A. S. M. Amanullah (born 9 February 1965) is a Bangladeshi sociologist. He currently serves as a professor in the Department of Sociology at Dhaka University and is the Vice-Chancellor of the National University, Bangladesh.

== Early life ==
Amanullah completed his Bachelor of Social Science (BSS) with honors and his Master of Social Science (MSS) degrees, both with first-class distinction, from the Department of Sociology at Dhaka University. He earned his PhD from the University of New South Wales in 2002.

== Career ==
Amanullah began his academic career in 1993 as a lecturer in the Department of Sociology at Shahjalal University of Science and Technology. In 1994, he joined the Department of Sociology at Dhaka University, where he currently holds a professorship. Additionally, he has taught at Independent University, Bangladesh, and North South University. He has also served as Advisor and Program Director for the Master of Public Health (MPH) and Applied Sociology programs at ASA University Bangladesh. His academic contributions extend to collaboration with various non-governmental organizations (NGOs). Under his theoretical guidance and academic leadership, the Government of Bangladesh incorporated a separate chapter on HIV and AIDS into the national curriculum for secondary and higher secondary education, technical education, religious education, and non-formal education sectors. He has
published many original articles and research reports in scholarly journals. He is linked to the pro-Bangladesh Nationalist Party white panel at the University of Dhaka.
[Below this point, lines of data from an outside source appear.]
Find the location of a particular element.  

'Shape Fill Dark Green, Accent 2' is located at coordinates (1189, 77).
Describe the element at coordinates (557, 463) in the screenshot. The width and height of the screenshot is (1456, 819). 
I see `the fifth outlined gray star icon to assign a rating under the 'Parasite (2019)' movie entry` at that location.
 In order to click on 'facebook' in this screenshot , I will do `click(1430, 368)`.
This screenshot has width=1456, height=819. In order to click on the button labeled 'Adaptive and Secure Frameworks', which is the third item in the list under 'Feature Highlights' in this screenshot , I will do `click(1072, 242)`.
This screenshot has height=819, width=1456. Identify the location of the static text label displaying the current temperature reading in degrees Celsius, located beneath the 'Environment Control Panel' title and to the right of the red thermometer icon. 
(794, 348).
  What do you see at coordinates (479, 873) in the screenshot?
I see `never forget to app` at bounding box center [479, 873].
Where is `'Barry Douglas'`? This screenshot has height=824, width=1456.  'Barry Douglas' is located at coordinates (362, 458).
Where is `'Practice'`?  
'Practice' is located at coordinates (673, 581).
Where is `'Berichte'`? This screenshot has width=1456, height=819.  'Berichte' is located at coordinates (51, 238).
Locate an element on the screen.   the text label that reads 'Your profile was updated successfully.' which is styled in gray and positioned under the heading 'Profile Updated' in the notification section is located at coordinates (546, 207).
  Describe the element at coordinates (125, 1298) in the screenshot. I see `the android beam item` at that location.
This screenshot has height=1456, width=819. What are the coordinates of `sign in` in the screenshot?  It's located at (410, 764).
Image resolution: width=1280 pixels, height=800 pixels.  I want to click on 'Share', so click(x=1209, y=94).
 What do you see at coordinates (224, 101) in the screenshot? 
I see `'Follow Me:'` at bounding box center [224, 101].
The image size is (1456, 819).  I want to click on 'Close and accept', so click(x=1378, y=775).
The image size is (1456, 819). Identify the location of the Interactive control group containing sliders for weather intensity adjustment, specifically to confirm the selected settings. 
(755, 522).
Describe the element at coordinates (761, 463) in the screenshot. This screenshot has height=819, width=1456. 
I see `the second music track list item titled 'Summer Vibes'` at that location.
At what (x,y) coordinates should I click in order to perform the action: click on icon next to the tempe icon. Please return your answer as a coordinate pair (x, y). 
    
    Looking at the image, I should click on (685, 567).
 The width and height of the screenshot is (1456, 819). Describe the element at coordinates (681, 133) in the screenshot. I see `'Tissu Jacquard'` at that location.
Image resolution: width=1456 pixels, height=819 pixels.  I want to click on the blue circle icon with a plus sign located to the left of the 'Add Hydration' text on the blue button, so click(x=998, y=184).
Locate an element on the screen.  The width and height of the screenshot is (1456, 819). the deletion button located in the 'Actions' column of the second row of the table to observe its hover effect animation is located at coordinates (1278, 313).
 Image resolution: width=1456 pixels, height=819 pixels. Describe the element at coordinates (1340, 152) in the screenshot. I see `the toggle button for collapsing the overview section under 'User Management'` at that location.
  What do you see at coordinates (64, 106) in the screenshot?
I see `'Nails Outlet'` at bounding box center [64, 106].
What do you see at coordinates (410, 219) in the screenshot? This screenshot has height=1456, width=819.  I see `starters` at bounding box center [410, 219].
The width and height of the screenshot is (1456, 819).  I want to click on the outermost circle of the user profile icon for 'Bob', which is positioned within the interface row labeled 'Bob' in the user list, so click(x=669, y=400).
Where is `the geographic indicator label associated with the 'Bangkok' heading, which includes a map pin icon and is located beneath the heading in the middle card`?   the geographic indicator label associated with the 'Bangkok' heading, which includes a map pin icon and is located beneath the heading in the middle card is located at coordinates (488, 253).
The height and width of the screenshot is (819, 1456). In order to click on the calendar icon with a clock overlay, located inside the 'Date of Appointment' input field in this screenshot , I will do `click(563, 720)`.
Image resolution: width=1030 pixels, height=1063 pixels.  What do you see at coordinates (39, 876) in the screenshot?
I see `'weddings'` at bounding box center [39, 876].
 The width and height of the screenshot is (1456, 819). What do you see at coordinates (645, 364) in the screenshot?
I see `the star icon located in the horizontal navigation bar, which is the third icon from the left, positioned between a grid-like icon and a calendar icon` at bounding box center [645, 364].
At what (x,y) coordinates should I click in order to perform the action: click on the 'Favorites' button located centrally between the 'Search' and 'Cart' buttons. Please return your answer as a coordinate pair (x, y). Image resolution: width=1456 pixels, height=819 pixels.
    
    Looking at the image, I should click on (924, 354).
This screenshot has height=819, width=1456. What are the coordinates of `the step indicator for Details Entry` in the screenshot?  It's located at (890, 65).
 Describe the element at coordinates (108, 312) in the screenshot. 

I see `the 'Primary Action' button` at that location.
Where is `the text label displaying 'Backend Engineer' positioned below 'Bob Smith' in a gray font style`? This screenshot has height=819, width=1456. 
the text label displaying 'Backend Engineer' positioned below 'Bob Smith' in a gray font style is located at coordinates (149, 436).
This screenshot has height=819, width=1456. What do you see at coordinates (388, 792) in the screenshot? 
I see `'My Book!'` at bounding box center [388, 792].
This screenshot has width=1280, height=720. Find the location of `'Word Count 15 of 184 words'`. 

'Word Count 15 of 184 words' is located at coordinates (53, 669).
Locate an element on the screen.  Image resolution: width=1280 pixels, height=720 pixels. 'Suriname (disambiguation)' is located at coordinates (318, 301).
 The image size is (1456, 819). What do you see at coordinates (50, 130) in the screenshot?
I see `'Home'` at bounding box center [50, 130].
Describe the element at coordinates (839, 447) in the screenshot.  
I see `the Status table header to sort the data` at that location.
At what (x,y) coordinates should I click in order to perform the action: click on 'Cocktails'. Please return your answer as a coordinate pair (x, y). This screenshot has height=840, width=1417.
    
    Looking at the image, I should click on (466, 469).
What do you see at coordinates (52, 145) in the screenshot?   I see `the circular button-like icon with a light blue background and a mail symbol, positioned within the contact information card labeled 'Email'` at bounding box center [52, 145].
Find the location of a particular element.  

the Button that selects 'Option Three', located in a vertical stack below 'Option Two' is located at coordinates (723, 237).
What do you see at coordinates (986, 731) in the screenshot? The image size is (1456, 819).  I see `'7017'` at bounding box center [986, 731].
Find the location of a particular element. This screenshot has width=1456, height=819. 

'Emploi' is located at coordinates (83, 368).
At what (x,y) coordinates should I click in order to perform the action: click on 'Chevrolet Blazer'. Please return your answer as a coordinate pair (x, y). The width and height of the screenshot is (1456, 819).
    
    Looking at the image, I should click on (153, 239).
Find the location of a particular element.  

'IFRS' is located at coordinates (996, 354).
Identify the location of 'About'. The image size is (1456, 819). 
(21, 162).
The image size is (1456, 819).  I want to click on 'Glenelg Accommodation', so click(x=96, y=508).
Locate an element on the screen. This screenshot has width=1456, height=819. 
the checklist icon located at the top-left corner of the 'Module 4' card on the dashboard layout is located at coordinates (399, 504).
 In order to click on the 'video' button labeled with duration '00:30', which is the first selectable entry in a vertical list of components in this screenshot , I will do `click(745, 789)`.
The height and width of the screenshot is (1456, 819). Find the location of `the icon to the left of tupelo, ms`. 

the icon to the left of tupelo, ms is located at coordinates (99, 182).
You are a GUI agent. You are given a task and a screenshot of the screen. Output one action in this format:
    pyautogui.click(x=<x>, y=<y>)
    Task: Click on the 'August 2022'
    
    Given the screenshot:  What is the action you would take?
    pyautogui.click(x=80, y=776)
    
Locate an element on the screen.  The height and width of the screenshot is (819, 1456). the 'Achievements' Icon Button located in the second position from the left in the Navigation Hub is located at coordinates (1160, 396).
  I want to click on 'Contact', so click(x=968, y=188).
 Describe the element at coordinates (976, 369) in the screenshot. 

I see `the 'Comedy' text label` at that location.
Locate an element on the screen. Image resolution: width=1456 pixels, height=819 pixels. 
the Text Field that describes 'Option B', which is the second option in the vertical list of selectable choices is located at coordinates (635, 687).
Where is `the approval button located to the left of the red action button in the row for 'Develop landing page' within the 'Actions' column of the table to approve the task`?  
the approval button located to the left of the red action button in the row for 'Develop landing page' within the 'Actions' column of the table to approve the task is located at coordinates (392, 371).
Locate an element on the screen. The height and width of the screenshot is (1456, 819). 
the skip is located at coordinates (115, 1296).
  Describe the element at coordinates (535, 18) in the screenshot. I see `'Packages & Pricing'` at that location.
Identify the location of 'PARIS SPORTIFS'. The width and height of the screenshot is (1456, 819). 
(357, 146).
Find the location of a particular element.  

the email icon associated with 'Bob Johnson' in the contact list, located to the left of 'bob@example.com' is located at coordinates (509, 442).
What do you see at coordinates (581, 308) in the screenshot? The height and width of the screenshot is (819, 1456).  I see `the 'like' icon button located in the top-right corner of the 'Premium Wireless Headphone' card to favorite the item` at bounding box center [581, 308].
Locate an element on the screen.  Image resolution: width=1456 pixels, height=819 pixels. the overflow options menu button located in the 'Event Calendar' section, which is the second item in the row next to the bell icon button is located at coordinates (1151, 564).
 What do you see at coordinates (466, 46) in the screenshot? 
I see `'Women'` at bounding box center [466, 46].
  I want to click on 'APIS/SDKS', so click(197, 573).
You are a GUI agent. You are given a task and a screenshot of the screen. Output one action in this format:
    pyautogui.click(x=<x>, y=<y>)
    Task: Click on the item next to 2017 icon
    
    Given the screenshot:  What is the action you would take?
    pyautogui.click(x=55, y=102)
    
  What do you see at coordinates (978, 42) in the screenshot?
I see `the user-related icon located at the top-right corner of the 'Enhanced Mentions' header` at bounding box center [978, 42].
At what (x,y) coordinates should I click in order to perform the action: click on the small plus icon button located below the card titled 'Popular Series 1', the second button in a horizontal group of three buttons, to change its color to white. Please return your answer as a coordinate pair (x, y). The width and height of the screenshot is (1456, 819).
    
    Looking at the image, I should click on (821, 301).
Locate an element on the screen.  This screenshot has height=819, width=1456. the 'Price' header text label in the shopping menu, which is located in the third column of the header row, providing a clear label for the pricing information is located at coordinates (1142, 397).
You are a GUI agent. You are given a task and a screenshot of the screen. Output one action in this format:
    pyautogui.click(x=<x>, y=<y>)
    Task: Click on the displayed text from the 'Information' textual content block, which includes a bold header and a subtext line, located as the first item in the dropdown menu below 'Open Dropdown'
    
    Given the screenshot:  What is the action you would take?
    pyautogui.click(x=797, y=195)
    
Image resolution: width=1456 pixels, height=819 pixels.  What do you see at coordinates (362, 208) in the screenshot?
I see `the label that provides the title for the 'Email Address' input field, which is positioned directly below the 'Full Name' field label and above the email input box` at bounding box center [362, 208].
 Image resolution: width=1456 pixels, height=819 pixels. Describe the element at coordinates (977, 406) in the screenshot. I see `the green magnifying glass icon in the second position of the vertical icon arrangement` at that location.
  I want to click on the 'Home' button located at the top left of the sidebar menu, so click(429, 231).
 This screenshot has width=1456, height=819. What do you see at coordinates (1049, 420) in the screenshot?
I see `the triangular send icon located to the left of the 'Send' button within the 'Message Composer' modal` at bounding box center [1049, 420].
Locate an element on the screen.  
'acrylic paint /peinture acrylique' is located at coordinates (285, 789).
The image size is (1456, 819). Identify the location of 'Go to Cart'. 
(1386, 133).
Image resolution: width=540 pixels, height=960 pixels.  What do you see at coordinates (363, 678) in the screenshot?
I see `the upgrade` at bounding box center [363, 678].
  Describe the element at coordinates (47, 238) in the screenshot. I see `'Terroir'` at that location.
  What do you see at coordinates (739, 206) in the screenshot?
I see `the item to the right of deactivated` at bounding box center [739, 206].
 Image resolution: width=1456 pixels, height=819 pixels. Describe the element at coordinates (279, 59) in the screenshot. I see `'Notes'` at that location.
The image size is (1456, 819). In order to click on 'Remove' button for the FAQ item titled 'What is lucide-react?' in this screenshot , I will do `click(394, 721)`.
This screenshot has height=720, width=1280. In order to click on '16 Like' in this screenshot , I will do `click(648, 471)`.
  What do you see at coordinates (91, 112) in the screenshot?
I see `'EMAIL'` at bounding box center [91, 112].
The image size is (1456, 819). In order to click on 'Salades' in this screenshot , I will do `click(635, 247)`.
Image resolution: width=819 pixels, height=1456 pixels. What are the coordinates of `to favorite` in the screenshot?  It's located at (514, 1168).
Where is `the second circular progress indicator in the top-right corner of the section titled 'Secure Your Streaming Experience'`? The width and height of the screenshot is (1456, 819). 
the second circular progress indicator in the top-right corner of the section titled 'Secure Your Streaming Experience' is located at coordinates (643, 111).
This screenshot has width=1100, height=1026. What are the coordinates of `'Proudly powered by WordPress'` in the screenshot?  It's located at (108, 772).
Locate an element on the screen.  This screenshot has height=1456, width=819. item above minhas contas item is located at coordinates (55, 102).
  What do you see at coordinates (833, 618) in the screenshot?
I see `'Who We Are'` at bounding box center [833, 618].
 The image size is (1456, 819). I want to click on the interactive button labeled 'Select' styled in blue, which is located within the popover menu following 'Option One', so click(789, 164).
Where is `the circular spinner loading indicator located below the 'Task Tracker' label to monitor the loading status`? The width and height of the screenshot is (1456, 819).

== Research and Publications ==
Prof. ASM Amanullah has conducted research in public health, medical sociology, HIV/AIDS, STD/STI, and population studies. He has contributed to over 170 development research projects as Principal Investigator (PI), Co-PI, or Consultant, and has published over 100 scholarly articles, books, chapters, and conference papers. His work includes studies on HIV/AIDS prevention, medical sociology, sexual and reproductive health rights (SRHR), and health vulnerabilities among migrants. Notable works include:

- Amanullah, A.S.M., Biswas, A., & Santra, S.C. (2011). "Medical waste management in the tertiary hospitals of Bangladesh: an empirical enquiry." ASA University Review, 5(2), 149–158.

- Amanullah, A.S.M., Islam, S., & Khan, M.I. (2007). "Exposure to Media and HIV/AIDS-Related Risk Practices among Adolescents and Youths in Bangladesh: A Sociological Study."

- Amanullah, A.S.M. (2006). "Gender and Human Resources for Health in South Asia: Challenges and Constraints." UGC-CIDA, Dhaka. ISBN 984-809-036-3.

== Awards and honors ==
Prof. A. S. M. Amanullah has received recognition for his contributions to public health and sociology research:

- "Best Medical Contribution Award" – awarded by World Top Scientists in recognition of his significant contributions to medical research.
- "Medical Researcher Award" – conferred by World Top Scientists for his outstanding research in medical sociology.

On 28 August 2024, A. S. M. Amanullah was appointed Vice-Chancellor of the National University, Bangladesh.